#### Data extracts

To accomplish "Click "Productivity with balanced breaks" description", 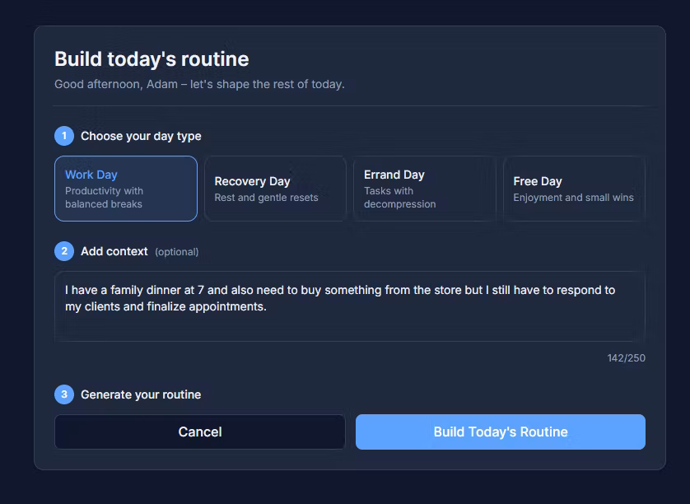I will pos(105,198).
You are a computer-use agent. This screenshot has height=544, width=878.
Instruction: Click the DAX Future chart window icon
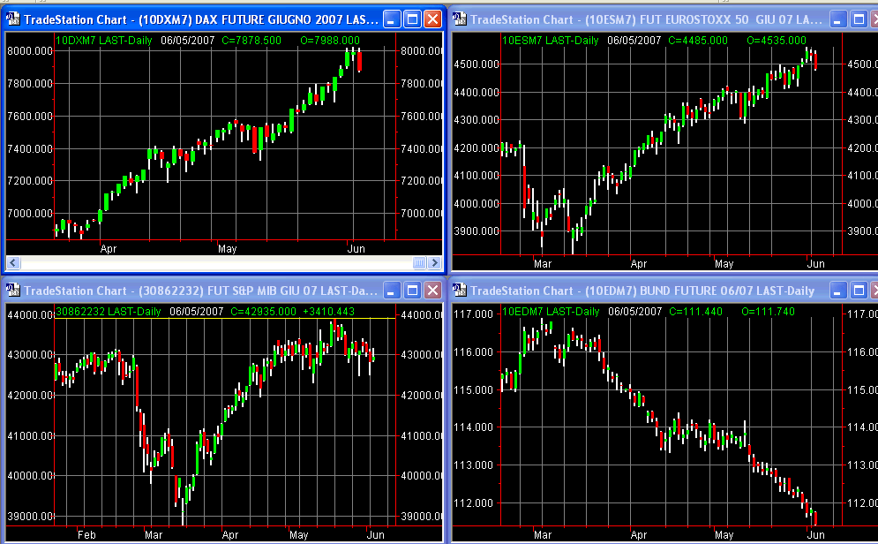click(14, 19)
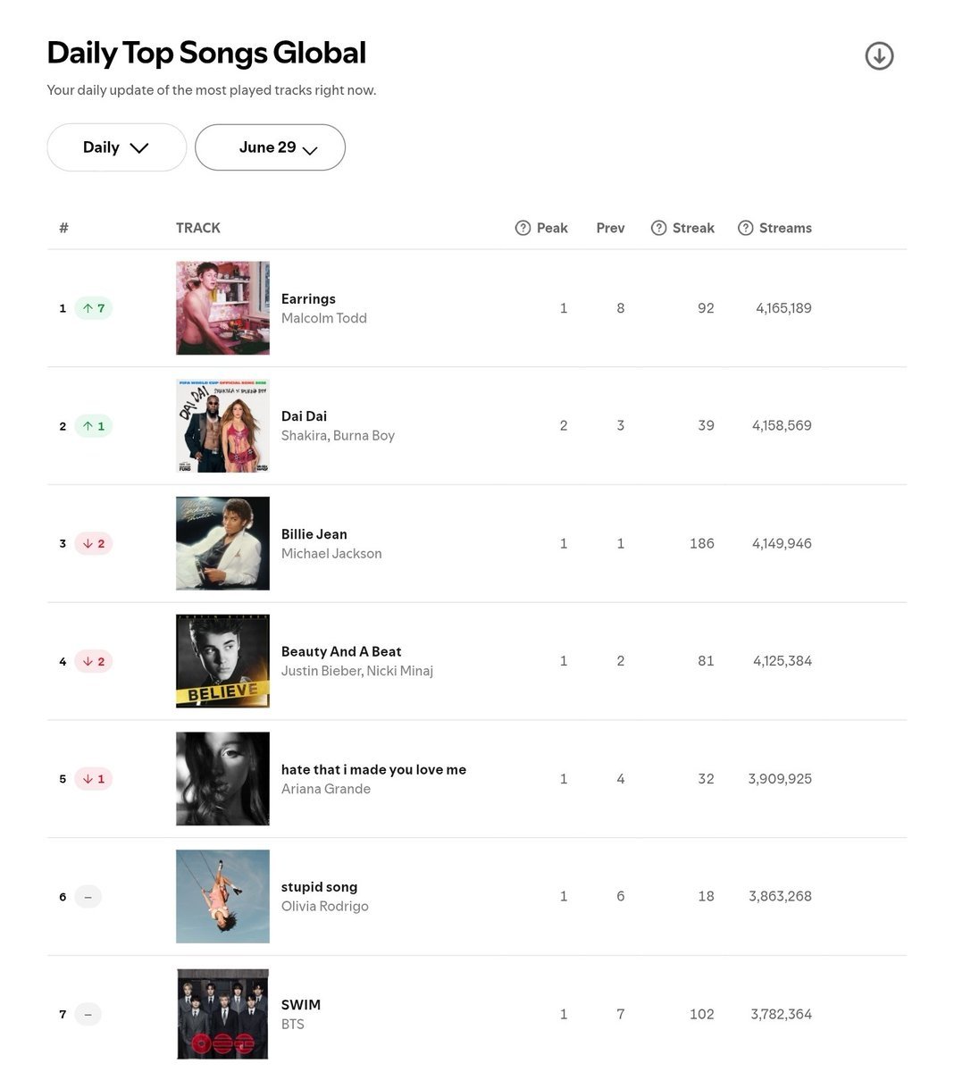Click the Streak column help icon
This screenshot has height=1072, width=954.
point(659,228)
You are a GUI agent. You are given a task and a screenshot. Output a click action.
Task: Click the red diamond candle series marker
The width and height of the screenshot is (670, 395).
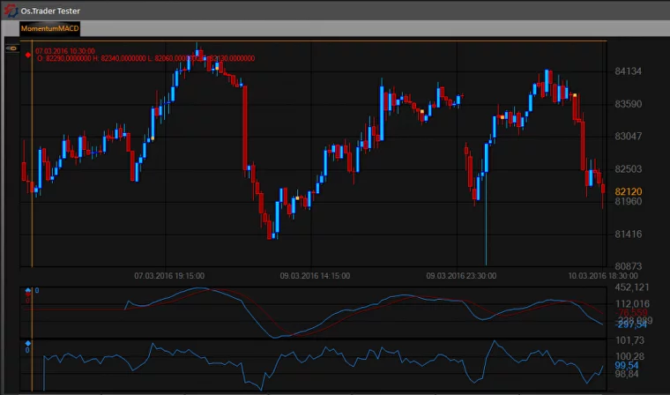pyautogui.click(x=28, y=54)
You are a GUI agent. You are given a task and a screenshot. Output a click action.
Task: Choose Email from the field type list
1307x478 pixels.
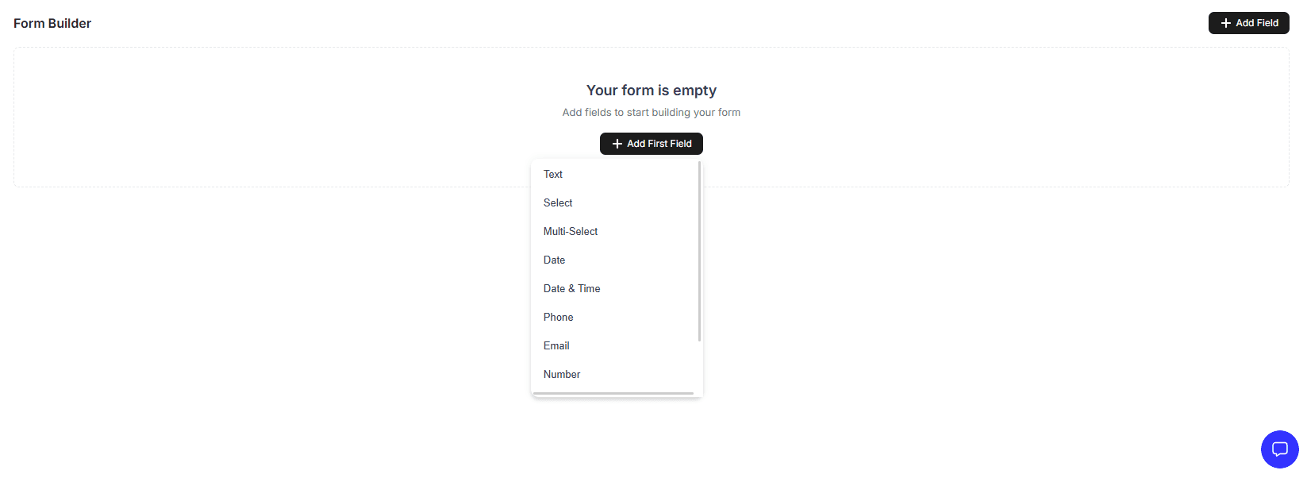pos(556,345)
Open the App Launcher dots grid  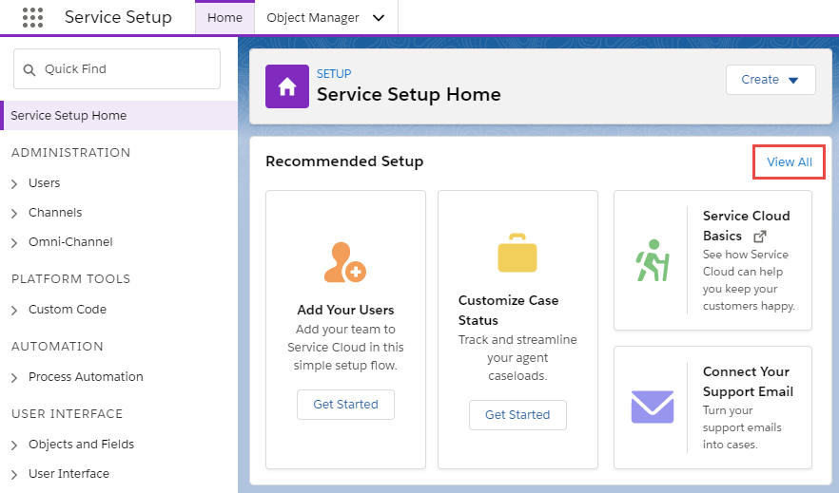(32, 18)
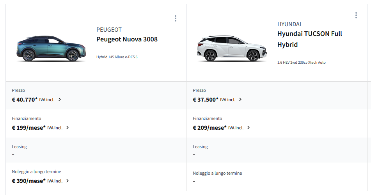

########

> _Problem_
In the listing above, find the line holding "Instruction: Click the" and the line holding "Task: Choose Email from the field type list". Reproduce those two lines and all between them exactly, leaving out pictures.

> _The completed task_
Instruction: Click the DAX Future chart window icon
click(14, 19)
Click the Streak column help icon
This screenshot has height=1072, width=954.
point(659,228)
You are a GUI agent. You are given a task and a screenshot. Output a click action.
Task: Click the red diamond candle series marker
The width and height of the screenshot is (670, 395).
pyautogui.click(x=28, y=54)
You are a GUI agent. You are given a task and a screenshot. Output a click action.
Task: Choose Email from the field type list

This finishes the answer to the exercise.